Because somehow, in the middle of war budgets, gas prices, and global alliances shifting, we find ourselves in an American courtroom trying to figure out what exactly “lemon pound cake” means to law enforcement.
Let’s walk it out.
A man’s house gets raided.
Sheriff’s deputies go through his property, on camera, with their own body cams rolling. They leave with nothing. No charges. No big bust. No press conference. Just footage.
So he takes that footage and does what artists have always done. He turns it into music. Into videos. Into something people actually pay attention to.
And now the same officers who were comfortable walking through his house are sitting in a courtroom explaining how uncomfortable they are being seen walking through his house.
Because the argument is not that the footage is fake.
Not that it was staged.
Not even that it was edited beyond recognition.
No.
The problem is… it went viral.
So now we’ve got sworn testimony about “pound cake.”
Not evidence.
Not contraband.
Pound cake.
A deputy, under oath, explaining how being associated with a baked good has caused reputational harm. That somewhere between the kitchen counter and the internet, his professional standing got reduced to a nickname he didn’t ask for.
And I’m sitting there thinking… sir… you were there.
The cake didn’t walk in.
The camera didn’t make it up.
You were already in the scene.
But it doesn’t stop there.
Because at some point, the courtroom takes a hard left turn into culture, into music, into the internet itself.

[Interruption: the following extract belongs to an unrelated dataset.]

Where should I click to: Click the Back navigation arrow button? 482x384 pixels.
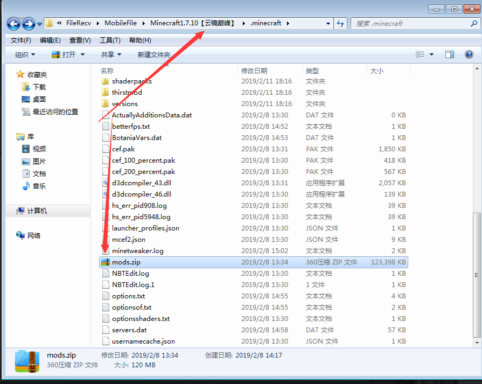tap(13, 24)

And now we’re talking about WAP.
Yes. In the middle of a case about a police raid, an attorney is asking about what students listen to, whether that song is derogatory, whether it’s explicit, or whether it somehow contributes to the environment that made these videos harmful.
We started with a warrant…
and ended up debating Cardi B like she was Exhibit A.
And then comes the moment that tells you everything you need to know.
A deputy is asked, directly, in open court, to address the rumors, the jokes, the internet commentary.
And when it’s time to shut it down, to say clearly what did or did not happen…
He doesn’t.
He doesn’t come out and say, plainly, that Afroman did not sleep with his wife.
He dances around it. Keeps it careful. Keeps it professional.
And I’m thinking… this is where we at?
We have reached a point where law enforcement is in court, under oath, discussing pound cake, viral videos, Cardi B, and indirectly responding to rumors that should take one sentence to kill.
So let me make sure I understand the full picture.
We’ve got leaders talking about surprise like it’s a punchline.
We’ve got billions being requested for wars we already “won.”
We’ve got gas prices climbing like they got somewhere to be.
We’ve got allies looking at us sideways.
And in the same week…
We’ve got sworn testimony about lemon pound cake, WAP, and a deputy who couldn’t quite bring himself to say what the internet is already laughing about.
Another week of stupid.


"Put them in front of a jury and let the system do what it claims to do..." Wouldn't do any good, Trump The Criminal Who Went to the White House instead of the Prison Yard, would pardon them. Instanter.
Great article. Your writing never disappoints and I enjoy reading it. My (rhetorical) question is how in the hell did we wind up with these people in charge? Are we that foolish? Are we that un-intelligent? Or are we just apathetic beyond belief? Or is it just 1984, in 2026? I think it’s all that and then some.